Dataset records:
-=-=-=-=-

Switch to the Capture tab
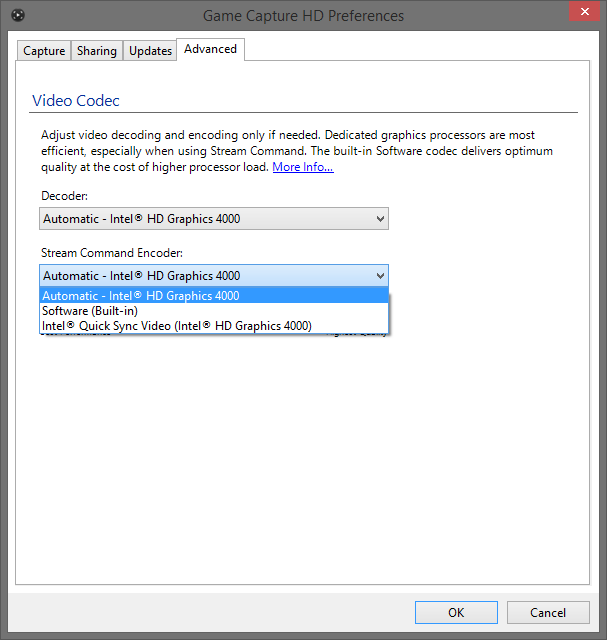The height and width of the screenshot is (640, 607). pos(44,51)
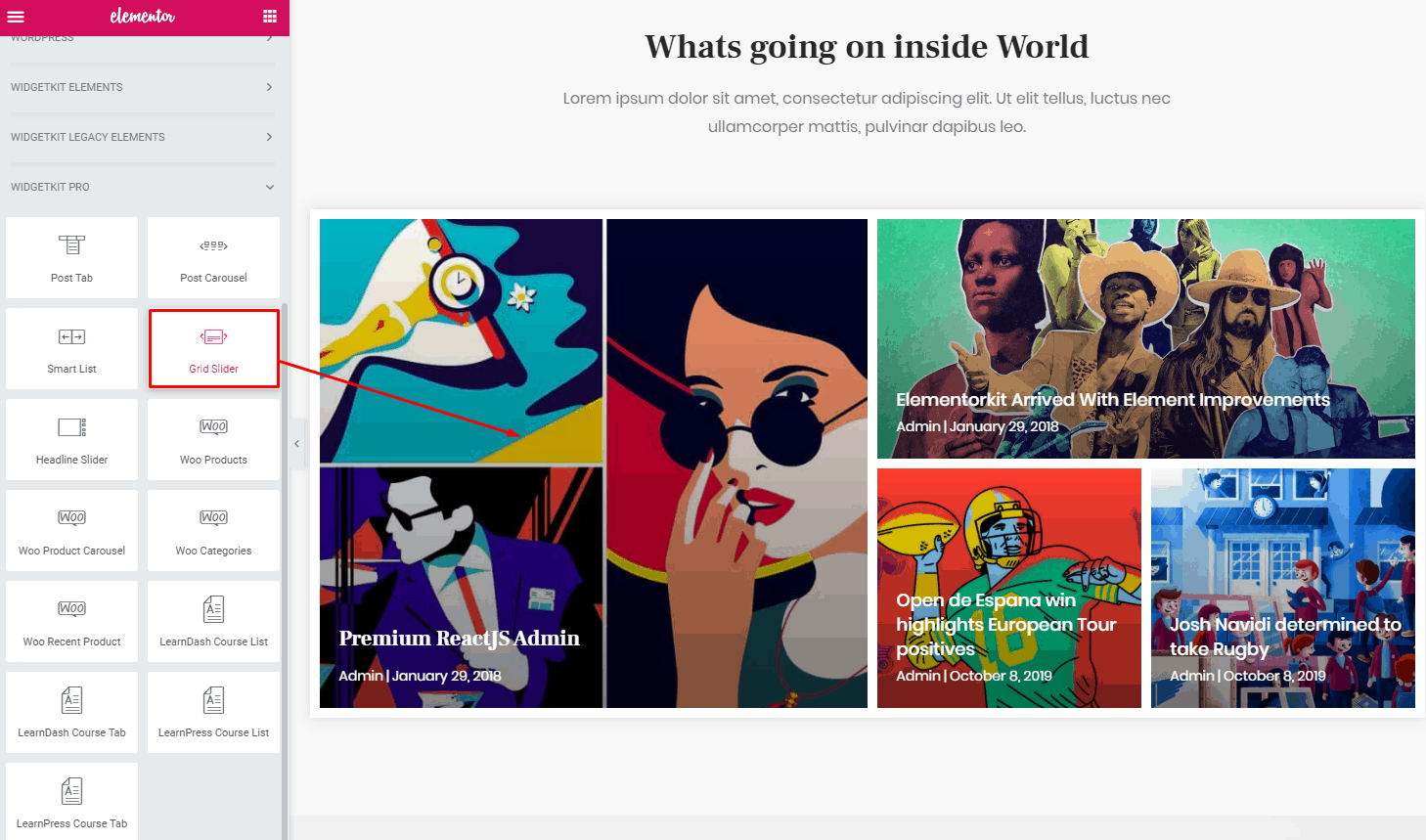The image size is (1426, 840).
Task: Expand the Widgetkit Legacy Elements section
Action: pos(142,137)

-=-=-=-=-

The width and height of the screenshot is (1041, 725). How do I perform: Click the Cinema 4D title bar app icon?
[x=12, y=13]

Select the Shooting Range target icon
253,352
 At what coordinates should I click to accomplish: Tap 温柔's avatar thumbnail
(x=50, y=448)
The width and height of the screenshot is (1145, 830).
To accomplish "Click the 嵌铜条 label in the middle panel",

-=-=-=-=-

PROBLEM STATEMENT:
Could you return exactly the lines above from the line with "The width and height of the screenshot is (1145, 830)." to the line with "the 嵌铜条 label", both included, and nothing else?

SOLUTION:
The width and height of the screenshot is (1145, 830).
To accomplish "Click the 嵌铜条 label in the middle panel",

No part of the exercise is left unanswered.